В деревне я прижился, мне здесь нравится. Понравилось и Кате, когда она приезжала погостить на каникулы. Она уже взрослая, заканчивает Плехановскую академию, я помогаю платить за учебу. Чья она дочь, так и осталось неизвестным. Катя похожа на моего бывшего тестя, а на генетической экспертизе я настаивать не стал. Знаю, что Алла вышла замуж, у нее растет вторая дочь, и муж нормальный. Папа умер. Произошло это, когда я лежал в больнице, поехать на похороны я не смог. Да простит Бог, будто гора с плеч свалилась — теперь никто не ждет от меня писательских успехов. Хотя папу я люблю, до сих пор мне его не хватает, а уже сам в его возрасте.
Олега Всеволодовича тоже нет в живых. Ким Николаевич умер еще раньше, похоронили его не на Ваганьковском, как полагалось бы по писательскому рангу, а каком-то окраинном кладбище. Толя Довгошея бросил писать, когда перестали платить сносные гонорары, сдает московскую квартиру, сам с семьей перебрался в дом, который мы построили. Как сложилась жизнь Маши и Генки, мне неизвестно. Веня Чачия в Германии, чичероне в автобусных экскурсиях по достопримечательностям Среднего Рейна. Лева Скакунов довольно известный автор лубочных романов из русской истории. Кто еще? Мой земляк Сережа Луцкий подался в Сибирь, в благополучные нефтяные края, работает в газете. Пишет или нет — не знаю.
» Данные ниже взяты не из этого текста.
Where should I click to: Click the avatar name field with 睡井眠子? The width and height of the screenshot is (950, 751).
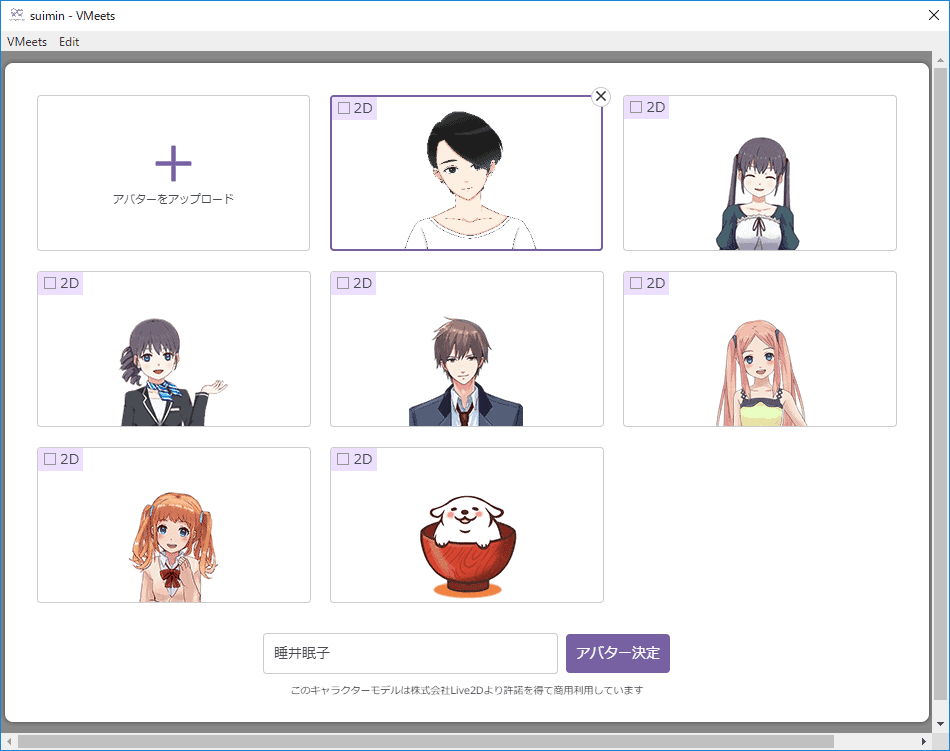(x=410, y=653)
Когда в наших краях появился Интернет, мне и вовсе никуда уезжать не захотелось. Я могу теперь прочесть большинство журнальных публикаций, более того, появилась возможность выставлять в Интернете свои рассказы. И ни пред кем не надо ломать шапку, получать отказы, переживать. Графоманов на сайтах хватает, но и одаренные люди встречаются. Столько поклонников у меня не было даже в пору публикации в “Юности”. Правда, создается впечатление, что интернет-авторы чувствуют свою неполноценность, некоторую ущербность. Думаю, это временное. Журналы вымрут, Интернет останется. В моих словах, как говорят в американских фильмах, ничего личного. Такова реальность.
С некоторыми интернетовскими авторами у меня приятельские отношения. Две-три дамы не прочь встретиться. Но духовная близость не гарантия того, что мы понравимся друг другу как мужчина и женщина. Так что лучше не рисковать. Да и возраст. Уже понимаю Канта, которого ученики на старости лет привели в публичный дом, и он потом сказал: суетливое, мелкое занятие. Моя жизнь в основном прошла. И как-то незаметно прошла, между прочим. Всё считаешь себя прежним, а уже шестой десяток на исходе. Странно как-то все. И непонятно.
В последнее время я все чаще спрашиваю себя: кто мы, сочинители, львы не в жизни, а за письменным столом, как сказал Бабель? Избранные или проклятые? Для чего дается писателю дар? Чтобы развлекать и уводить от мыслей о трагичности жизни? В сотый раз повторять полезные истины? Приумножать красоту?..
Всё вроде нужно людям, всё помогает жить. Но почему за это приходится так дорого платить? Что в прежние времена, что сейчас. Кто бы мне на это ответил.